According to CoinDesk, Cubist, a blockchain startup co-founded by computer science professors at Carnegie Mellon University and University of California San Diego, has publicly released a new wallet-as-a-service product called CubeSigner. The product aims to solve the challenge of making account keys readily available while keeping them secure. CubeSigner allows users to request signatures through revocable signing sessions instead of giving direct access to raw keys, ensuring that key material stays locked in secure hardware during generation and signing.

CubeSigner was released earlier this year and is already in production as a key manager for Ethereum validators. The project's website details a collaboration with another startup, Ankr, in the arena of liquid staking. The latest announcement reveals that CubeSigner is now being rolled out to other blockchains and projects. Co-founder and CEO Riad Wahby, who is also an assistant professor of electrical and computer engineering at Carnegie Mellon, said that the new CubeSigner wallet-as-a-service was designed to be configurable for any blockchain, including Bitcoin, Solana, and Avalanche, in addition to Ethereum. The new wallet could compete with existing wallet-as-a-service providers, such as Fireblocks, Coinbase, Magic.link, and Privy.

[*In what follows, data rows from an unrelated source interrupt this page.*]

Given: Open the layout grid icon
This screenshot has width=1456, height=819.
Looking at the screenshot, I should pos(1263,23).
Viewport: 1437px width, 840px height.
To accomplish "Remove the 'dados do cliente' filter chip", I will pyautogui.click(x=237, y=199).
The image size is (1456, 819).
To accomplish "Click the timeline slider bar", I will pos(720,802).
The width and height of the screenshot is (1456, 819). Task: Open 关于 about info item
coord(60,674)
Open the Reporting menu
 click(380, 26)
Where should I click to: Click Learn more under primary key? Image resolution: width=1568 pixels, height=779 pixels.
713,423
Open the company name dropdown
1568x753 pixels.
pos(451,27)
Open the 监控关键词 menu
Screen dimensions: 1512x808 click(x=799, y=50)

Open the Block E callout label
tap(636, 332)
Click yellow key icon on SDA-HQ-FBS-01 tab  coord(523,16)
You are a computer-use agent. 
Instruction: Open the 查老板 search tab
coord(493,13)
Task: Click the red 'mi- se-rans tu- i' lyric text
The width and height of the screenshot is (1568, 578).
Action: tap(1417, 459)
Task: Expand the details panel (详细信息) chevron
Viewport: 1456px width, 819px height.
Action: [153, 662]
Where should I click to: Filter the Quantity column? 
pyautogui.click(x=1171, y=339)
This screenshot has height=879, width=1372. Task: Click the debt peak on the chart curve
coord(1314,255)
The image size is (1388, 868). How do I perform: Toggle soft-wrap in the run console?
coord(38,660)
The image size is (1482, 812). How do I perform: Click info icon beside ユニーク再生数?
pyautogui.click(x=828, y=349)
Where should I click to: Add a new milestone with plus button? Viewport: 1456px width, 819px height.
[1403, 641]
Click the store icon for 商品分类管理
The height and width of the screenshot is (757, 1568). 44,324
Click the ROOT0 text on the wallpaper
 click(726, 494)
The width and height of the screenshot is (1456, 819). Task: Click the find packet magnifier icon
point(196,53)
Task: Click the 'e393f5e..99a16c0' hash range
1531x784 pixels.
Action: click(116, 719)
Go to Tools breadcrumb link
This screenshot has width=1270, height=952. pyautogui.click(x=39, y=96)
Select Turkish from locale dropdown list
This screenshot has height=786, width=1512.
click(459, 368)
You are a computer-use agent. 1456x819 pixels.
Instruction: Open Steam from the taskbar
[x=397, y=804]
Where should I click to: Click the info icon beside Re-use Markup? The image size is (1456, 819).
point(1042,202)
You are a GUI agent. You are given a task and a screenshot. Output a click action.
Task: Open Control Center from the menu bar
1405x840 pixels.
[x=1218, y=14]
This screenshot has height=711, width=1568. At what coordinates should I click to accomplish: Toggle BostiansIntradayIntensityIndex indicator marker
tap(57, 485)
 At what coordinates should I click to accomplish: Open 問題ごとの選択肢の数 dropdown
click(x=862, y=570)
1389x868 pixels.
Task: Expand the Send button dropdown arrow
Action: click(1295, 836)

A differentiator for CubeSigner is its anti-slashing features, designed to automatically avoid errors and faults that might lead to blockchain validators getting penalized under the rules of a crypto-staking protocol like Ethereum. In March, Cubist raised $7 million in a seed round led by Polychain Capital with investors including dao5, Amplify Partners, Polygon, Blizzard, and Axelar. Cubist's first offering was a software toolkit designed to help users write cross-chain applications. The company pivoted to focus on CubeSigner based on feedback from prospective clients for that initial product.